Master method used to handle any value that should be handled in scala. Check the required parameters for every step. Parameters will be saved as spark configurations.

If a dataframe is passed, the view_name is expected, as the dataframe will be saved as a global temporary view.

If the dataframe is to be saved, table_name is expected. If a table_name is passed, it is MANDATORY to set adls_name, container and schema. schema_suffix can be avoided, but will be handled with those configurations.

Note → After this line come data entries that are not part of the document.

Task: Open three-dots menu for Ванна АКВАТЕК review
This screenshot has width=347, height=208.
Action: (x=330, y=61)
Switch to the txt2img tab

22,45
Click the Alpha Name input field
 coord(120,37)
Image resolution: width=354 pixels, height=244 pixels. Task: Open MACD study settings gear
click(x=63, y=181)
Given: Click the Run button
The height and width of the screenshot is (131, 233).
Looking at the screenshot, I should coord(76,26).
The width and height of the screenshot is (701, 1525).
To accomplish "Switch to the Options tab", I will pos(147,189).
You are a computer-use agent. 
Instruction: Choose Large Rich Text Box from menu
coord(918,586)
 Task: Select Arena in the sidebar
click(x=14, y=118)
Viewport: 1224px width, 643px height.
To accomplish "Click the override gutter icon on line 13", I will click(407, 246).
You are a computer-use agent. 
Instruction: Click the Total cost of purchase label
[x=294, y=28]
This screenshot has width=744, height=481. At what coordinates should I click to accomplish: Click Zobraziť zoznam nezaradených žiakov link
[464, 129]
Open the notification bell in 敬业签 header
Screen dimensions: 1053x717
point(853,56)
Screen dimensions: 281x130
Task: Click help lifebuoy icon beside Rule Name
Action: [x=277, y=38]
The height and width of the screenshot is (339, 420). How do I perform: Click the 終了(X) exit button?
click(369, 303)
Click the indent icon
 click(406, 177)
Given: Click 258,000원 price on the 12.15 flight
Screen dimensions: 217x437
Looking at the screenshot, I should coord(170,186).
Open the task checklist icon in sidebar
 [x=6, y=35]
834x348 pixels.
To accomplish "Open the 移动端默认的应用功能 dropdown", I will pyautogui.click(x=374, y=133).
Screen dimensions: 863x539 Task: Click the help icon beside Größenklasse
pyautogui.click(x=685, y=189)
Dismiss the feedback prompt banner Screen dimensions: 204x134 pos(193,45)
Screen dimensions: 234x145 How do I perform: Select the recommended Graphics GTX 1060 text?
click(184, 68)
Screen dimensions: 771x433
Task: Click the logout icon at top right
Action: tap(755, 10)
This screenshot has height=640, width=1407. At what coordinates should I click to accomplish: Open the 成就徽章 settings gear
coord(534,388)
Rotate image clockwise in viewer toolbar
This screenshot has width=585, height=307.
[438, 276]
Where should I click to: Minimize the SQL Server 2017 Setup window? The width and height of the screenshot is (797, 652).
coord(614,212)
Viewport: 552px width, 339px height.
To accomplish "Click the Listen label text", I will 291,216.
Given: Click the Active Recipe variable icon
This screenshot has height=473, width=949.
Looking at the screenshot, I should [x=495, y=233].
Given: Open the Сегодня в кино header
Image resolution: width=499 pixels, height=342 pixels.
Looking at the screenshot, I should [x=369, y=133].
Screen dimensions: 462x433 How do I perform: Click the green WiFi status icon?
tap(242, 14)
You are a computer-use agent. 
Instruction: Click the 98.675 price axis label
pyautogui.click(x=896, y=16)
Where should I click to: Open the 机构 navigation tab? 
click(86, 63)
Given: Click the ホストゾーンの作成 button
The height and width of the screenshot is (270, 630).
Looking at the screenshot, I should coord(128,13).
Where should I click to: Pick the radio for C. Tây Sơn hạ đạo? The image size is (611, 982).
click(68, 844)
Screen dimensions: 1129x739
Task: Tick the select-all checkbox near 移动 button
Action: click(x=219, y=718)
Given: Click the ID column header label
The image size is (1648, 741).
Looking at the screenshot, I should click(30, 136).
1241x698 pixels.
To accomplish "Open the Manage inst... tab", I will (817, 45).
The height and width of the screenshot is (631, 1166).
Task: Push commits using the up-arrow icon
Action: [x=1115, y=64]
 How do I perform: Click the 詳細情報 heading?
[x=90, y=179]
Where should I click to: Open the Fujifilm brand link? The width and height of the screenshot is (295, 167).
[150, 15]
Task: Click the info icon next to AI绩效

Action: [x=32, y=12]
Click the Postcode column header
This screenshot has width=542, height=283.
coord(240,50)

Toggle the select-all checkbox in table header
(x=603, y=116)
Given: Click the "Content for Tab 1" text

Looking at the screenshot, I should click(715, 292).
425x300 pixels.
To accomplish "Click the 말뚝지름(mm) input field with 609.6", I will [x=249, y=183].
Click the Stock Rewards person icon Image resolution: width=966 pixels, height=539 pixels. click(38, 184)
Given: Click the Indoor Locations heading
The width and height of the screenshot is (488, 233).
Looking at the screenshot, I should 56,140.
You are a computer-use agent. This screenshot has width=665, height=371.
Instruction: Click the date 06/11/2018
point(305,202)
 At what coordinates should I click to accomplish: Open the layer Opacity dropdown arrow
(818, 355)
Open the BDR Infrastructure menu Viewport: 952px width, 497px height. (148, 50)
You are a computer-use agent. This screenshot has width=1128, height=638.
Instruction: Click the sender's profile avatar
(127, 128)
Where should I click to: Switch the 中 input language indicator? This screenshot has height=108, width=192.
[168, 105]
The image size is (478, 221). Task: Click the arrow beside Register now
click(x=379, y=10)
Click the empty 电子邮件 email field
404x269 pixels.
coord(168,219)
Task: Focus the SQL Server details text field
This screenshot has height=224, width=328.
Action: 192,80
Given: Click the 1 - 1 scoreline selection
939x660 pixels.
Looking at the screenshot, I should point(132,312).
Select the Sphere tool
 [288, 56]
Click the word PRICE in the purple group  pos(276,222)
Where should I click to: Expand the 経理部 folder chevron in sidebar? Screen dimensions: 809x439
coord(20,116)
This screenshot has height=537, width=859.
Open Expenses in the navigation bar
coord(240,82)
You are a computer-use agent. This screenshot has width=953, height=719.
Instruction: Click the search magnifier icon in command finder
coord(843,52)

launch_reference, scala_run_id and other_conf are optional, and if missing will be ignored.

Args

spark : SparkSession
current spark session.
sdf : Optional[DataFrame], optional
dataframe to save as a temporary view. Defaults to None.
view_name : Optional[str], optional
view name for the dataframe; unused if sdf is not provided. Defaults to None.
select_cols : Optional[List[str]], optional
columns to keep from sdf; unused if sdf is not provided. Defaults to None.
round : bool, optional
whether to round double columns in sdf; unused if sdf is not provided. Defaults to False.
table_name : Optional[str], optional
name of the table where data in sdf will be saved. Defaults to None.
adls_name : Optional[str], optional
name of the datalake holding the container, schema and table where data in sdf will be written; unused if table_name is not provided. Defaults to None.
container : Optional[str], optional
name of the container holding schema and table where data in sdf will be written; unused if table_name is not provided. Defaults to None.
schema : Optional[str], optional
schema holding the table where data in sdf will be written; unused if table_name is not provided. Defaults to None.
schema_suffix (Optional[Literal["_of", "_oi", ""]], optional): schema suffix; unused if table_name is not provided. Defaults to None.
launch_reference : Optional[str], optional
current launch reference. Defaults to None.
scala_run_id : Optional[str], optional
run id for the scala writing. Defaults to None.
other_conf : Optional[Dict[str, Any]], optional
optional configurations. Defaults to None.

Raises

ValueError
if an sdf is passed, a view_name must be provided.
ValueError
if table_name is provided, also adls_name, container and schema must be provided.